I taught myself carefully: eat this bread.
And I ate because my father was a blue whale
and Stollen was strange the way krill are strange.
One would think there’s nothing amusing about a failed father dying alone in his bathroom, but Murray brings a gentle playfulness even to these poems, the kind of intentional spark of lightheartedness by which human beings survive adversity. Throughout the collection, amidst the collective stress of war and the particular grief of each individual loss, Murray’s winning voice holds us close with genuine warmth and unshowy wit. Our culture is rife with gimmicks, and although Murray doesn’t want them, she makes the most of them in her half-smiling way. As she counts off days, she wades through calendars of made-up holidays, made for “[forgetting] what we know”; meanwhile, she notes, “The world observes my sex / on the same day America / celebrates the pancake, / and who doesn’t love a good pancake?” (“International Women’s Day”). I wouldn’t have thought I could love a poem entitled, “Gwen Stefani Knows How to Get Everything I Want,” but I do. I love the quirky, poppy, tongue-in-cheek promise that a celebrity could hand us the key to our dreams, even if those dreams were as mundane as self-writing grant proposals, refinancing, rain.

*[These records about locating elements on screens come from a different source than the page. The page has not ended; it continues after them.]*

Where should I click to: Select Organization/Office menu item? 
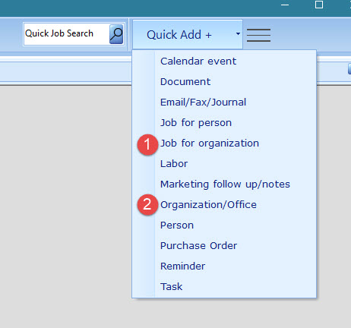click(x=208, y=205)
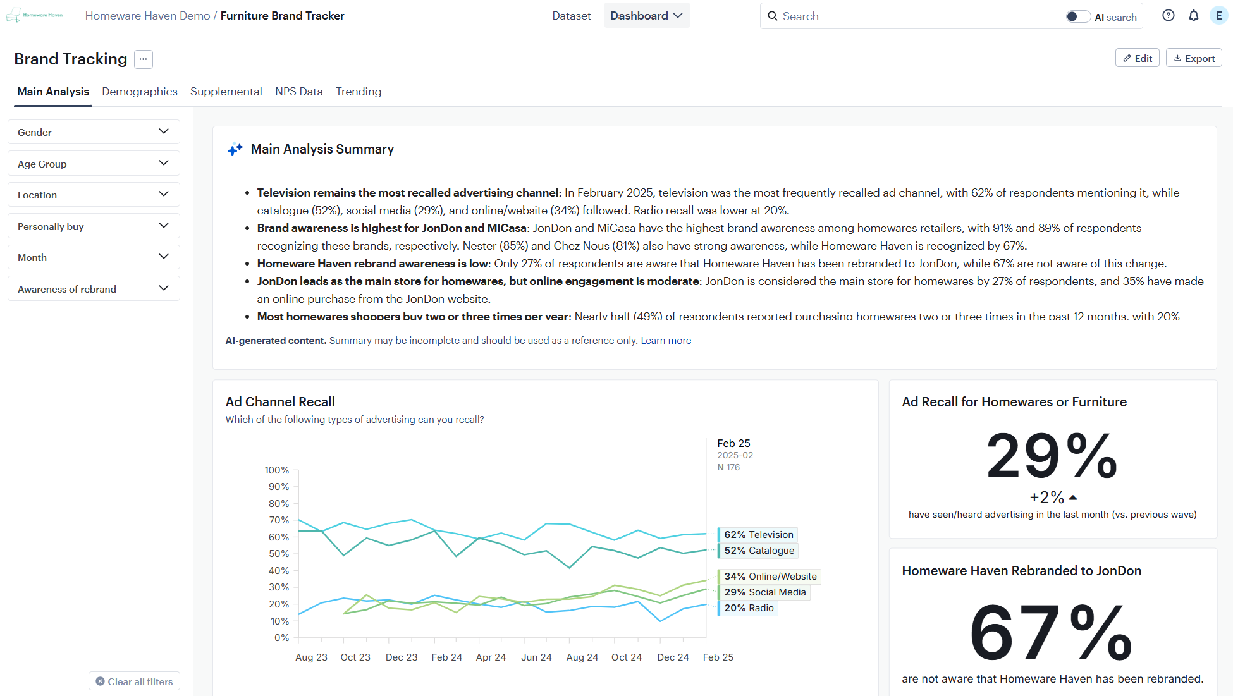Open the Learn more link
Screen dimensions: 1233x696
tap(665, 340)
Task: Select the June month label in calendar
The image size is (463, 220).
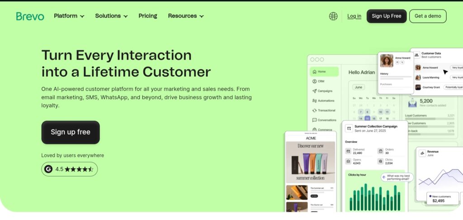Action: (x=359, y=87)
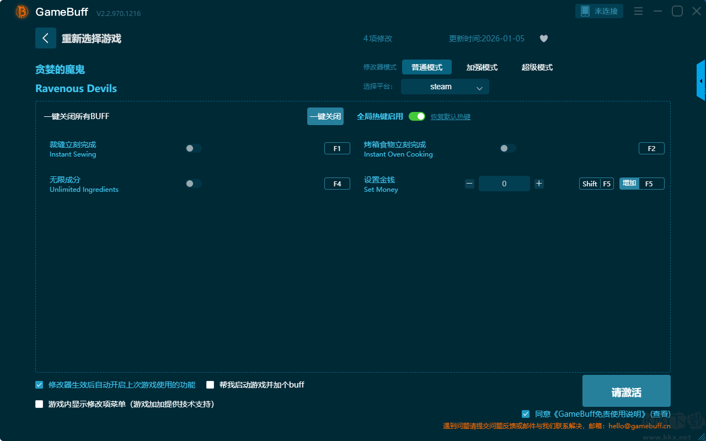Switch to 加强模式 enhanced mode tab
706x441 pixels.
482,67
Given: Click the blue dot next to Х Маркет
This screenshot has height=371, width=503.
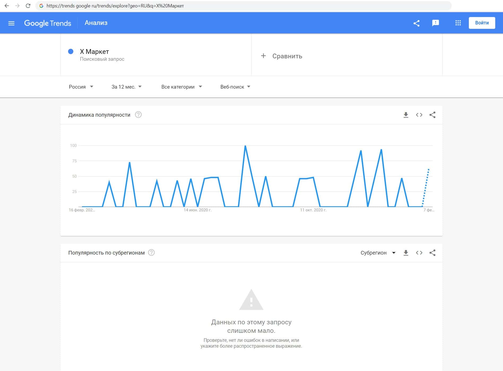Looking at the screenshot, I should 71,51.
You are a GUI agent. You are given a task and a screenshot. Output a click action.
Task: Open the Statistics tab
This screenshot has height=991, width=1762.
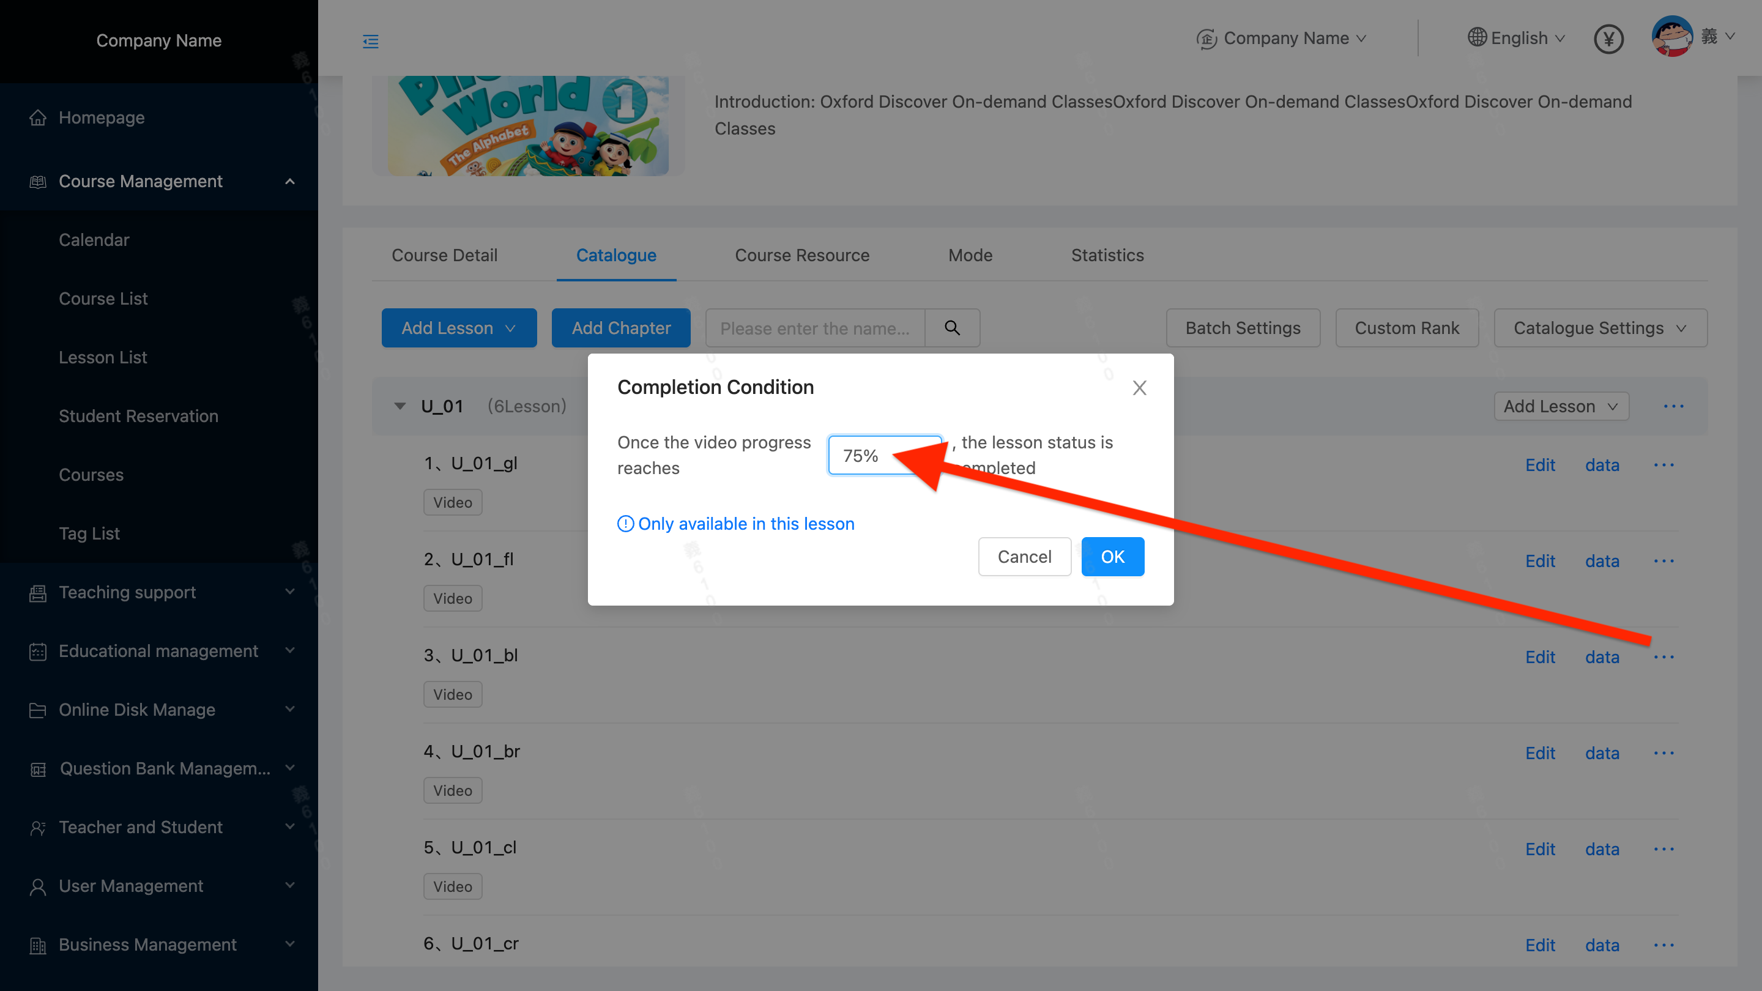pos(1107,255)
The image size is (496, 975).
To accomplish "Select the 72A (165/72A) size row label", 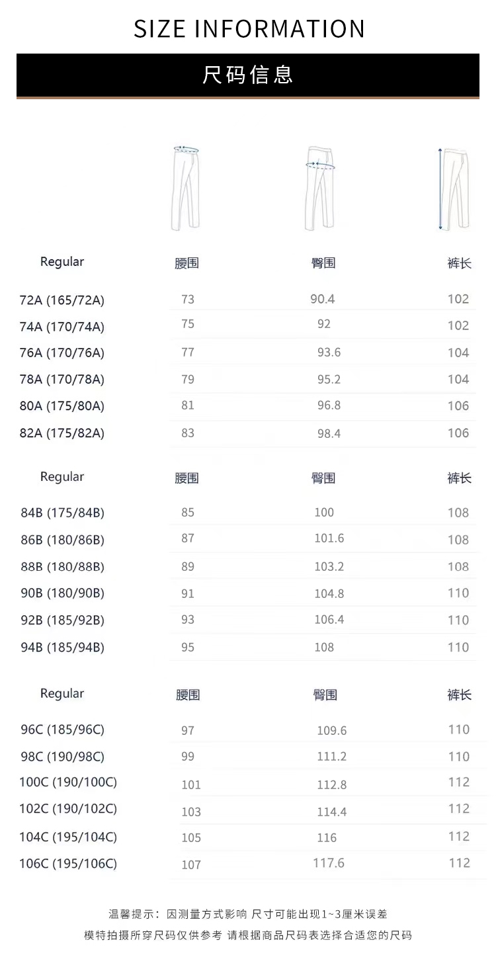I will coord(62,300).
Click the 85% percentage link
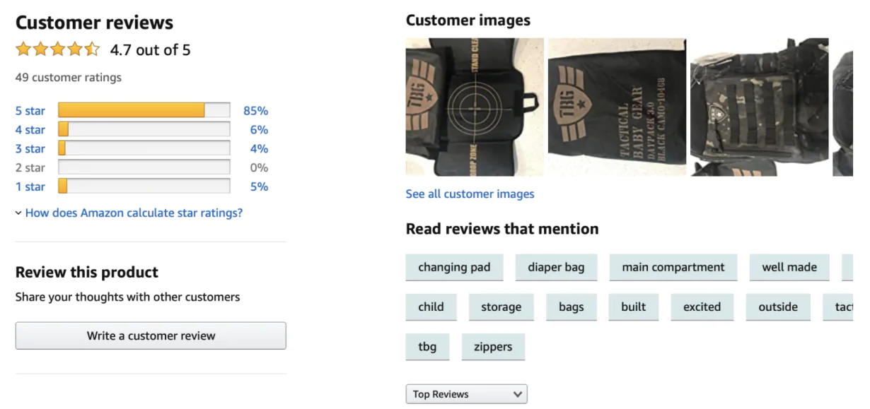Image resolution: width=870 pixels, height=409 pixels. (255, 110)
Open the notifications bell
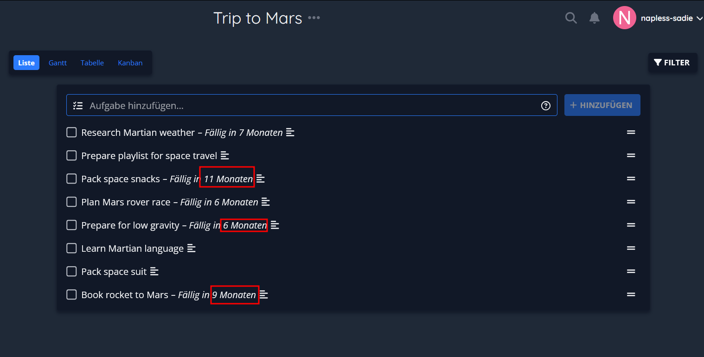Screen dimensions: 704x357 pyautogui.click(x=594, y=18)
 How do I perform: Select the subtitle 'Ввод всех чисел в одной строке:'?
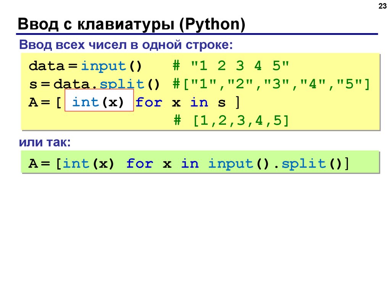click(126, 45)
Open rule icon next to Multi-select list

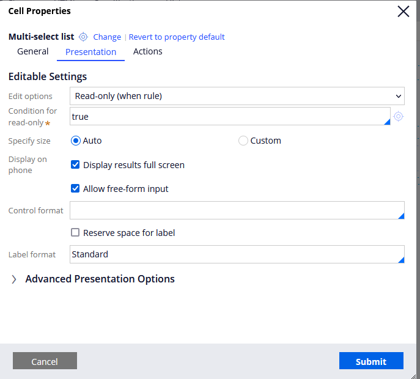[x=83, y=37]
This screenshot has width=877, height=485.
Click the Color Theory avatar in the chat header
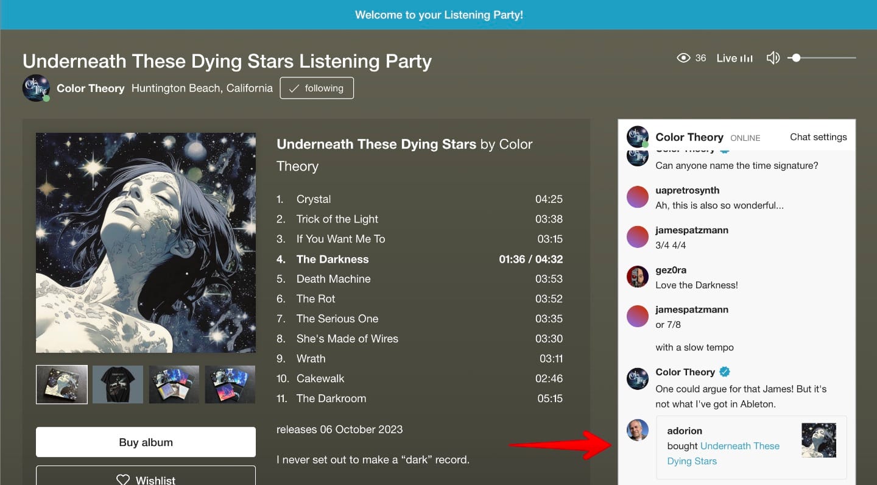(x=637, y=137)
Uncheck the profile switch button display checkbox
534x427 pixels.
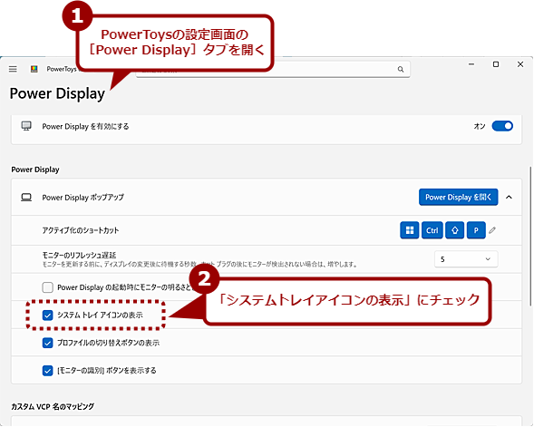click(x=48, y=343)
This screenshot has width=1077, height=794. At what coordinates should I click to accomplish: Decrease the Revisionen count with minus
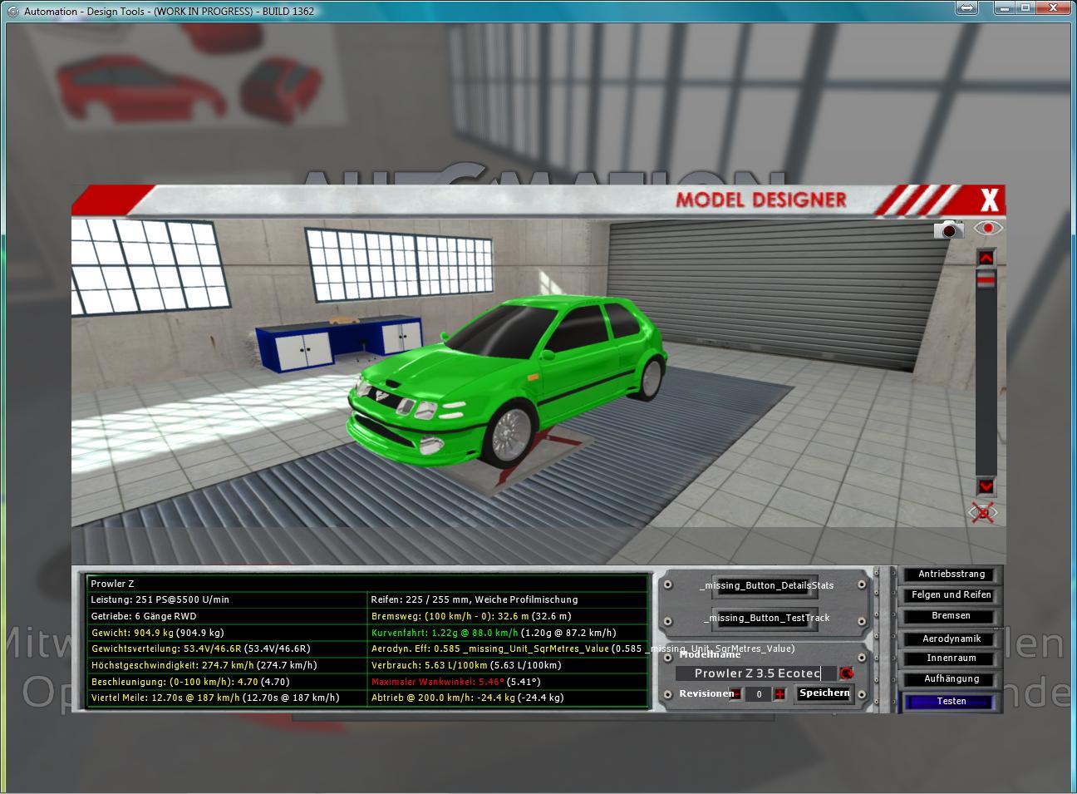[x=736, y=694]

The poems in Hail and Farewell have the character of natural speech, and they read aloud beautifully. Nevertheless, it’s difficult to isolate representative lines because Murray’s best ones work their magic in context. They’re breathtaking in their simplicity because they’re perfect in their place. Murray addresses a complicated world not with complicated language, but with plain sensitivity: to her husband, haunted by a family of rats he drowned while deployed (“Calling Rats”); to her child, who can’t yet speak to her own feelings (“My Daughter Practices Saying Hi”); to herself, feeling left behind and useless (“Phantom Limb”); to the immigrant with the cleft palate at the DMV (“What is Named, What is Unnamed”); to her dog dying of cancer (“Poem for My Dog”); and to all women longing for children, for whom she writes a new set of Beatitudes (“Prayer on National Childfree Day”). Murray sees how pain takes us from ourselves, and she knows the yearning toward an artificial blankness, a life with no layers. But she also speaks to real life—discolored, unresolved, and not to be wished away—with love.
3 replies on “A Review of Hail and Farewell”
This is the most insightful review of Abby’s book I’ve read. Thank you for taking the time to do this thorough review.
Thanks, T A. It’s a book worth the time!
Thank you both. If you get it, Abby’s work hits you in your heart and leave you speechless. How does she do it. Thank you Abby.